Zuma was speaking at the official opening of the Kalagadi Manganese Mine, an underground mine that boasts the largest manganese sinter plant in the world, and the first such mine to be owned by a woman.
The mine includes a beneficiation facility expected to beneficiate up to three million tonnes of manganese a year.
Zuma commended the mine for providing infrastructure that will benefit local communities and boost economic growth in the province.
“I am encouraged to learn that part of the infrastructure that is in this place, such as electrical infrastructure, will make it easier for government to roll out services to the neighbouring communities.”
The supporting infrastructure provided by the mine includes the redevelopment of 9.6km of provincial road and bridge, a new reservoir to store 17 million litres of water, a 40 MVA electricity substation, and a 23km railway line and loop linking to the main Transnet line in Port Elizabeth.
“Through this project, the province of the Northern Cape has seen a capital injection of about R6.5 billion, within a space of four years, with at least 3 000 direct jobs created and skills being developed among the local youth,” Zuma said.
Executive Chairperson of Kalagadi Manganese, Daphne Mashile-Nkosi, pledged that none of the mine’s ore will be exported without an element of beneficiation. “Not an ounce will be exported raw.”

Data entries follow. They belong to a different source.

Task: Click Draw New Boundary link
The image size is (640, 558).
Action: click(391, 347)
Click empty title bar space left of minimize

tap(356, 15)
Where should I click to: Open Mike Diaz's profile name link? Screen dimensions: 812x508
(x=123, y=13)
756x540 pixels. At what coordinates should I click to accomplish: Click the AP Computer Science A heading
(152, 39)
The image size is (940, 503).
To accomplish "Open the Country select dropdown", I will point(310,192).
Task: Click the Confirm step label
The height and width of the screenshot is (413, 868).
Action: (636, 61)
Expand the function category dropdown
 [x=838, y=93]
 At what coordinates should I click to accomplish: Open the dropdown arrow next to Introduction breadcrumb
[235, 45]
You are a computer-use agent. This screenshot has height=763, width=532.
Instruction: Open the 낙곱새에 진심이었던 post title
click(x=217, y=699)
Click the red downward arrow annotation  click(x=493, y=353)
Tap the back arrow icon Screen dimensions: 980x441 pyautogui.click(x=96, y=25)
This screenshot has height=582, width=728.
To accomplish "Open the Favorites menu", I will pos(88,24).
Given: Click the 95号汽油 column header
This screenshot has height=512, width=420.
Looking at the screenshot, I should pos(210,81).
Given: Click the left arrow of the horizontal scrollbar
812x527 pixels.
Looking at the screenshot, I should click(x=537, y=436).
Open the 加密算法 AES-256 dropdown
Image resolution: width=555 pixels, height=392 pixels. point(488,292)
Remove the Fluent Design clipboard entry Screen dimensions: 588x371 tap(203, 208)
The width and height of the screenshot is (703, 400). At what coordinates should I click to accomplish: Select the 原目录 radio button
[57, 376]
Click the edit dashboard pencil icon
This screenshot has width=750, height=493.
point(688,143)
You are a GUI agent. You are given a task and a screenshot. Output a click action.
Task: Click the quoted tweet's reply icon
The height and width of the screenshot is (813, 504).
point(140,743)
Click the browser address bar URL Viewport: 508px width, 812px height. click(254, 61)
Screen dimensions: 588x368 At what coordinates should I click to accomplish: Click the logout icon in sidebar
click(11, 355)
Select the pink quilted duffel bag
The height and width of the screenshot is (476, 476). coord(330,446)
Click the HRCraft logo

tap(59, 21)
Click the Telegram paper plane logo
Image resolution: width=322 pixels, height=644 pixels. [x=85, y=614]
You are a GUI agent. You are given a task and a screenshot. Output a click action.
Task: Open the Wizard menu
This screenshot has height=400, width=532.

She added that the final phase of the mine will be the construction of a smelter plant in the Coega Industrial Development Zone at a cost of R6 billion.
Susan Shabangu Minister of Mineral Resources praised Kalagadi mine for its perfect safety record. “You have been in operation for four years, but there has been no fatality.”
Shabangu called on other mines to emulate the health and safety record of Kalagadi and said those mines that were not willing to transform must leave. “Transformation is not a choice. The regulator is here to act if people are not doing the right thing.”
Zuma said the minerals that were abundant in the Northern Cape must be used to unlock the economic potential of the province.
“The possibilities created by the discovery of shale gas in the Karoo, of which the Northern Cape forms part, provide yet another opportunity to grow and develop the economy of this province. We are extremely excited about the prospect, because as government we consider hydraulic fracturing for shale gas a ‘game-change’ opportunity for the Karoo region and for our economy at large.”
Zuma said government was mindful of the concerns that had been raised about the environmental impact of fracking and promised that government would consult with local communities before taking decisions.